Work to be completed >> Please pull out every line of the material below that contains the string "Open". Uppercase and lowercase letters count as different.

Source data >>

- - -

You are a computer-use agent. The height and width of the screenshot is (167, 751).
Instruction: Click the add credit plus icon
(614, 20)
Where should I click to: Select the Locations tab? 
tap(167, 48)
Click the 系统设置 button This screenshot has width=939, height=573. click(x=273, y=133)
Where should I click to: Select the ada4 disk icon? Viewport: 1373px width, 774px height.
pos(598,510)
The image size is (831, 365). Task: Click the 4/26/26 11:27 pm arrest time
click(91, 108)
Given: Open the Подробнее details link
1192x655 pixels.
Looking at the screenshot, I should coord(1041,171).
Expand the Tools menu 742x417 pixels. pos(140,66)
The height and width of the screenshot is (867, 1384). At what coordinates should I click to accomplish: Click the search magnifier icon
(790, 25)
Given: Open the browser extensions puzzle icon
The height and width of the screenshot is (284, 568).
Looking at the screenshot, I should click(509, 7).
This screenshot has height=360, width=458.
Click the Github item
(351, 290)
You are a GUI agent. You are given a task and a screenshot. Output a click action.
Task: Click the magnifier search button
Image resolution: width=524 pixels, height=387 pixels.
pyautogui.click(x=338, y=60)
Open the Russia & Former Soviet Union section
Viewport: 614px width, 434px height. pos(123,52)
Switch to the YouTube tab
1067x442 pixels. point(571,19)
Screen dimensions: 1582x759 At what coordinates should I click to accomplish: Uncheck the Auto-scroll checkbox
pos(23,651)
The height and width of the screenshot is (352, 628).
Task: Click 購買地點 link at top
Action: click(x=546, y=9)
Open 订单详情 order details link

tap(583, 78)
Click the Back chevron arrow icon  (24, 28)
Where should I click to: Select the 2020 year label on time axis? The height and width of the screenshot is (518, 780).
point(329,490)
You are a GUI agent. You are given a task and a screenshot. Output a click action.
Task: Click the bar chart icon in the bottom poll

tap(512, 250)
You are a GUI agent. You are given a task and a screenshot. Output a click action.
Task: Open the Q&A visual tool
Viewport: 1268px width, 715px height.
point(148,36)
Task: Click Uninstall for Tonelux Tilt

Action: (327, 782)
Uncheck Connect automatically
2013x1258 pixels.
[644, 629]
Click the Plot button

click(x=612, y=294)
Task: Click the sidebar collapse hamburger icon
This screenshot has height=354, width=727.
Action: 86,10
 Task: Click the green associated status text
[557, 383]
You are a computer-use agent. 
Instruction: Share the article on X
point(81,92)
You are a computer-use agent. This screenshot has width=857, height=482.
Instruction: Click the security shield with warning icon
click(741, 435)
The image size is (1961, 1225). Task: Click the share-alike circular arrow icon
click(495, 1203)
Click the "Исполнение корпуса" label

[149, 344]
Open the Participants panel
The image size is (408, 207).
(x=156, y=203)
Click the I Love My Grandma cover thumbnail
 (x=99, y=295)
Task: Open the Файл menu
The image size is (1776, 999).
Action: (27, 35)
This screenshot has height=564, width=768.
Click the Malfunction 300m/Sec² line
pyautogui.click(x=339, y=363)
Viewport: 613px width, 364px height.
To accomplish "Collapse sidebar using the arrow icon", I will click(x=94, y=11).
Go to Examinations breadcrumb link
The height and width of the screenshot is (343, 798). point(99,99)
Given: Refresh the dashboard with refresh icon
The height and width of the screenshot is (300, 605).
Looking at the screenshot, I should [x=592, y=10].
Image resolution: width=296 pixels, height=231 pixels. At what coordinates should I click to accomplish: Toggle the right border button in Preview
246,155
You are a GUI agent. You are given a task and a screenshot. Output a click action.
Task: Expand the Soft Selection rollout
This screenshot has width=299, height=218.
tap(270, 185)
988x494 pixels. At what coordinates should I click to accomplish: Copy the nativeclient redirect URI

- - -

Response to this task >>
Given: Open the Подробнее details link
Given: Open the browser extensions puzzle icon
Open the Russia & Former Soviet Union section
Open 订单详情 order details link
Task: Open the Q&A visual tool
Open the Participants panel
Task: Open the Файл menu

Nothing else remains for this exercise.